[Data listing Boundary: Start]
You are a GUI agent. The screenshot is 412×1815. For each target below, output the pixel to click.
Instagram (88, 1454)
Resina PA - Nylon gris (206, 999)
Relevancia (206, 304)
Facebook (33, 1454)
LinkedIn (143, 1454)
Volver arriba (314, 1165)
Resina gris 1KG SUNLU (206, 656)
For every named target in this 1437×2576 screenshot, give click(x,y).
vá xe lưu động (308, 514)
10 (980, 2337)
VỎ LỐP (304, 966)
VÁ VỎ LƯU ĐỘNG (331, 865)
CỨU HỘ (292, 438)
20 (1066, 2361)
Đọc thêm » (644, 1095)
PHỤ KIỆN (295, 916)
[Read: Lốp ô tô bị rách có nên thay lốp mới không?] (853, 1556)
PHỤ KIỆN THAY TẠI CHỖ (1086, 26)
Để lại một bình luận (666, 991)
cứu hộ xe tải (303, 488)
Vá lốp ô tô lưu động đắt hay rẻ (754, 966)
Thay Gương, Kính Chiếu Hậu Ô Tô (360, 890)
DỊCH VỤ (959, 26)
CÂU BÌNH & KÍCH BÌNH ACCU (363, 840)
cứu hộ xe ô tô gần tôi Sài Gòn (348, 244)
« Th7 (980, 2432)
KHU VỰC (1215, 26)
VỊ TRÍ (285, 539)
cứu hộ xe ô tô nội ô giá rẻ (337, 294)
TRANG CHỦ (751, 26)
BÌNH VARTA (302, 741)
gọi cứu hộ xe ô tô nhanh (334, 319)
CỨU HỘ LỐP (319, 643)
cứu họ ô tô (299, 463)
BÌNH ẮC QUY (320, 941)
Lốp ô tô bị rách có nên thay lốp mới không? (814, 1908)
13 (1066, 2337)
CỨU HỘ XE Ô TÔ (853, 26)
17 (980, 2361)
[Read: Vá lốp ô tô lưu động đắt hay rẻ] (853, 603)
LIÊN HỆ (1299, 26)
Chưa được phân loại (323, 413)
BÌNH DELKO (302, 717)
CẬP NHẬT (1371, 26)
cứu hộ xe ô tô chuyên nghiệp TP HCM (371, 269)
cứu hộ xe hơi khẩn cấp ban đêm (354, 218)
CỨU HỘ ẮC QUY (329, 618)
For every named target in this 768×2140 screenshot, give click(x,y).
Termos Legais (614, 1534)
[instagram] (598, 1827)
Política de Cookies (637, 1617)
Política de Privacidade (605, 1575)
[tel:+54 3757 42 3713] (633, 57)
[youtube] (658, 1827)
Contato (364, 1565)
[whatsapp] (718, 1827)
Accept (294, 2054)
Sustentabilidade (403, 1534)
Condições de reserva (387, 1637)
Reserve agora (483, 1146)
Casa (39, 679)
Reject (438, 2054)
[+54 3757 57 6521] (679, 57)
[Data listing Boundary: End]
Problem to work on =
Set out exactly the lines from the one bearing "BÌNH DELKO (302, 717)" through the end of the data, including both ends and omitting all others.

Answer =
BÌNH DELKO (302, 717)
CẬP NHẬT (1371, 26)
cứu hộ xe ô tô chuyên nghiệp TP HCM (371, 269)
cứu hộ xe hơi khẩn cấp ban đêm (354, 218)
CỨU HỘ ẮC QUY (329, 618)
For every named target in this 768×2140 screenshot, give click(x,y).
Termos Legais (614, 1534)
[instagram] (598, 1827)
Política de Cookies (637, 1617)
Política de Privacidade (605, 1575)
[tel:+54 3757 42 3713] (633, 57)
[youtube] (658, 1827)
Contato (364, 1565)
[whatsapp] (718, 1827)
Accept (294, 2054)
Sustentabilidade (403, 1534)
Condições de reserva (387, 1637)
Reserve agora (483, 1146)
Casa (39, 679)
Reject (438, 2054)
[+54 3757 57 6521] (679, 57)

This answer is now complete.